3.4 Annomuricatin C (1)

Colourless solid, Mp 284–285 °C (MeOH), [α]_D²²–2.7° (c 0.1, MeOH) ;¹H and ¹³C NMR (see Table 1); ESI-QTOF, m/z: 597.23 [M+K]⁺, 581.26 [M+Na]⁺, 559.28 [M+H]⁺; ESI-QTOF MS/MS on m/z 559 [M+H]⁺ (ce 40 eV) m/z (%): 559 (28), 541 (34), 531 (12), 513 (9), 488 (7), 470 (4), 460 (9), 442 (61), 427 (4), 414 (28), 401 (33), 374 (11), 373 (44), 345 (10), 328 (13), 326 (9), 319 (10), 302 (100), 295 (96), 274 (44), 258 (11), 238 (27), 226 (7), 219 (12), 172 (10), 155 (61), 141 (4), 127 (5), 120 (26), 72 (13), 70 (30).

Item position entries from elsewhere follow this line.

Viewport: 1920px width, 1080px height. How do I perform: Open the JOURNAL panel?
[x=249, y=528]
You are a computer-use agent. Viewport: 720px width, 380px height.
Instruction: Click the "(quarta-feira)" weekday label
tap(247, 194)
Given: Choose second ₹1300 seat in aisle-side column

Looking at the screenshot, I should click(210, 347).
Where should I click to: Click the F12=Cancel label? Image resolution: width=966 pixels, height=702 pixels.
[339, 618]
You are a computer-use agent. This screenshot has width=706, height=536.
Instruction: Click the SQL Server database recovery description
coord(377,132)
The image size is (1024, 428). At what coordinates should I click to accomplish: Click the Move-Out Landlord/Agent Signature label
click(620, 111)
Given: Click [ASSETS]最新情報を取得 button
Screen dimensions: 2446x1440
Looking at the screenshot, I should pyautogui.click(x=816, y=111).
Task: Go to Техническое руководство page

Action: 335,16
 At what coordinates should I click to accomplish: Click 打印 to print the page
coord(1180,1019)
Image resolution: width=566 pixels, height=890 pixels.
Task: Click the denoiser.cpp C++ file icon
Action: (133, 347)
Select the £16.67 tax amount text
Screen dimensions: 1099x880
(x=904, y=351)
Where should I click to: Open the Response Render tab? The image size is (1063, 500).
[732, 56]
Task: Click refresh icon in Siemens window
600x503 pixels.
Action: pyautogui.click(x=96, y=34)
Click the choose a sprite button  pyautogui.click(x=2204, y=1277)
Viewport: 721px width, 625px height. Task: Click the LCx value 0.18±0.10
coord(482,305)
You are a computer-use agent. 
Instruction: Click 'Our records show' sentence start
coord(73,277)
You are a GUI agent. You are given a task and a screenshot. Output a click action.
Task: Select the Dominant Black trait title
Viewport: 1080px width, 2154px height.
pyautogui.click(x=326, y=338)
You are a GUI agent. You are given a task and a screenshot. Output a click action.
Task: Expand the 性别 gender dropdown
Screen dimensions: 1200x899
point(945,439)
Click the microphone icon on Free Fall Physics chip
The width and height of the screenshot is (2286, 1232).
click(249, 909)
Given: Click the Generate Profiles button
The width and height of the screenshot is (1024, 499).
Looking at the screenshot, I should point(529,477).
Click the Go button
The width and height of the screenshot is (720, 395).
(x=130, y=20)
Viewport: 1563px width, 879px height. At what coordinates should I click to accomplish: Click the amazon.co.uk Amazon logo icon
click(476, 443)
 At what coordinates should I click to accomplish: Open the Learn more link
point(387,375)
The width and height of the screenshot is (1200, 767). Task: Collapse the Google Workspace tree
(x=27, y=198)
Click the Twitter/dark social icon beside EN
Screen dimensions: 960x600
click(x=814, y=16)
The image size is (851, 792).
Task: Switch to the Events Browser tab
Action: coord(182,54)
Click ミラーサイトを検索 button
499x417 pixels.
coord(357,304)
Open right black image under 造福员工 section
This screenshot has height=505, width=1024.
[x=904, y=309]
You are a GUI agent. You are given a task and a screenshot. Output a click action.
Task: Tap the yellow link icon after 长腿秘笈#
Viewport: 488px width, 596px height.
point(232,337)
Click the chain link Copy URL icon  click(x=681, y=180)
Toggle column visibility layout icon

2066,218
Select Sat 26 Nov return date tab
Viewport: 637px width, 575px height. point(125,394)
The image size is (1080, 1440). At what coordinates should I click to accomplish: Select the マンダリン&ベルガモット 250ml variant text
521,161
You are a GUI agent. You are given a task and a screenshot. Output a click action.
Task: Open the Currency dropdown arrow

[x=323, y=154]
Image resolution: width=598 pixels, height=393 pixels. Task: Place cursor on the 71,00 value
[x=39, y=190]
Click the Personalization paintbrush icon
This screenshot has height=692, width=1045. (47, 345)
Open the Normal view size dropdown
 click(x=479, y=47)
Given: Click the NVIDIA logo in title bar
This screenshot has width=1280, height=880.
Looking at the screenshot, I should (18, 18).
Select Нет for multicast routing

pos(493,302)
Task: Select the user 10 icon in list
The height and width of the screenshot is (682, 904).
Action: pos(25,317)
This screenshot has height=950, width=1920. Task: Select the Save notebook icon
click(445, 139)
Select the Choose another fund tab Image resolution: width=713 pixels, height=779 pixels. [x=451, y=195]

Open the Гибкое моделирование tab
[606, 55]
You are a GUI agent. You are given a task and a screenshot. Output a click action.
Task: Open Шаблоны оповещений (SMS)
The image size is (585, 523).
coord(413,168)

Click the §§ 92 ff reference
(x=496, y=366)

ESI-QTOF MS/MS on [M+Na]⁺ (ce 60 eV) m/z (%): 581 (96), 563 (100), 553 (93), 535 (73), 523 (49), 507 (20), 492 (42), 482 (75), 466 (51), 464 (49), 454 (26), 436 (36), 422 (17), 405 (4), 396 (25), 395 (95), 368 (21), 367 (93), 324 (22), 306 (7), 297 (20), 296 (91), 276 (13), 234 (11), 220 (6), 202 (6), 163 (4), 149 (2).